We have also found a neuronal social trait space for first impressions in the human amygdala and hippocampus, which may have a behavioral consequence likely involved in the abnormal processing of social information in autism. Our results suggest that there exists a neuronal population code for a comprehensive social trait representation in the human amygdala and hippocampus that underlies spontaneous first impressions.

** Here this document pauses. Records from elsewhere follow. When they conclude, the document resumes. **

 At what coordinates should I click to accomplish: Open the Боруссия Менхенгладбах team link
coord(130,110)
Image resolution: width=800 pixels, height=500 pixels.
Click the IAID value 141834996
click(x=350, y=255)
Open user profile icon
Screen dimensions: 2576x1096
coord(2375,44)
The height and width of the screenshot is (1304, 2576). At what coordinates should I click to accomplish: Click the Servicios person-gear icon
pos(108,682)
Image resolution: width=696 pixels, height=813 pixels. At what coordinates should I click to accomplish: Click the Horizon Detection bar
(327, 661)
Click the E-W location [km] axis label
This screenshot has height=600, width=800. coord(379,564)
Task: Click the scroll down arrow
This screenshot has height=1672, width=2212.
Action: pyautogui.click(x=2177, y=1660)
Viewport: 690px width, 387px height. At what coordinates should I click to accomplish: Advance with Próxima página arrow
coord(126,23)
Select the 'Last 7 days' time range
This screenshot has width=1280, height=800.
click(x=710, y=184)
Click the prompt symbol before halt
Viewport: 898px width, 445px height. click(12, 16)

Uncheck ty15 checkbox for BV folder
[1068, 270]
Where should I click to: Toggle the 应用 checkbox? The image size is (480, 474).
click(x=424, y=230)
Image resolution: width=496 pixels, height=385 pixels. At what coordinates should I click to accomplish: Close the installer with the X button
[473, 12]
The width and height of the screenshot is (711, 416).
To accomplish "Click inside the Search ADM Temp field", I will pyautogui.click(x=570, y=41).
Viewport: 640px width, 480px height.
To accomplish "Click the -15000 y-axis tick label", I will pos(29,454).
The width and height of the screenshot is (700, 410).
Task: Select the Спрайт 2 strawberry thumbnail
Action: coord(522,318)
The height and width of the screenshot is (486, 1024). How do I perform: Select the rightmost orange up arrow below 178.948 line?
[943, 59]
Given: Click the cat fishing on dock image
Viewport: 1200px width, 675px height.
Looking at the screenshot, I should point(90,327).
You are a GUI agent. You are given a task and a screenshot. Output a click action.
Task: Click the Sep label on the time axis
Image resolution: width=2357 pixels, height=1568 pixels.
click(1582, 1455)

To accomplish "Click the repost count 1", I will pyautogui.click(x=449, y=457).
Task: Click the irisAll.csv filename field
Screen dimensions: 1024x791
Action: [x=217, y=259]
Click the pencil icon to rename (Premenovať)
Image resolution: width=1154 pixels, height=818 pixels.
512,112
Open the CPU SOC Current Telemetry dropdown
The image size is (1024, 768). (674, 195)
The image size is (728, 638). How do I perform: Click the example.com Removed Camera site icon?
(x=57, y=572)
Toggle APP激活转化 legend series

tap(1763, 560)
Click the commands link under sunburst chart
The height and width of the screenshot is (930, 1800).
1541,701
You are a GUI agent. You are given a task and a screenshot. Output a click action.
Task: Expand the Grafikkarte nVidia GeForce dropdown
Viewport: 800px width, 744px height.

Neuronal social trait space. (A) Task. We employed a simple one-back task, in which patients responded whenever an identical face stimulus was repeated. Each face was presented for 1s, followed by a jittered inter-stimulus-interval (ISI) of 0.5 to 0.75 s. (B) Distribution of face images in the social trait space based on their consensus social trait ratings after dimension reduction using t-distributed stochastic neighbor embedding (t-SNE). (C) Correlation between dissimilarity matrices (DMs). The social trait DM (left matrix) was correlated with the neural response DM (right matrix). Color coding shows dissimilarity values. (D-H) Observed vs. permuted correlation coefficient between DMs. The correspondence between DMs was assessed using permutation tests with 1000 runs. The magenta line indicates the observed correlation coefficient between DMs. The null distribution of correlation coefficients (shown in gray histogram) was calculated by permutation tests of shuffling the face identities (1000 runs). (D) All face-responsive neurons (n = 74). (E) Amygdala face-responsive neurons (n = 36). (F) Hippocampal face-responsive neurons (n = 38). (G) Social trait space constructed using Caucasian faces only (n = 74). (H) Social trait space constructed using African American faces only (n = 74). (I) Temporal dynamics of correlation between DMs. Bin size is 500 ms and step size is 50 ms. The first bin is from −500 ms to 0 ms (bin center: −250 ms) relative to stimulus onset, and the last bin is from 1000 ms to 1500 ms (bin center: 1250 ms) after stimulus onset. Dotted horizontal lines indicate the chance level and dashed horizontal lines indicate the ±Standard Deviation (SD) of the null distribution. The top asterisks illustrate the time points with a significant correlation between DMs (permutation test against null distribution, P < 0.05, corrected by false discovery rate [FDR] Q < 0.05).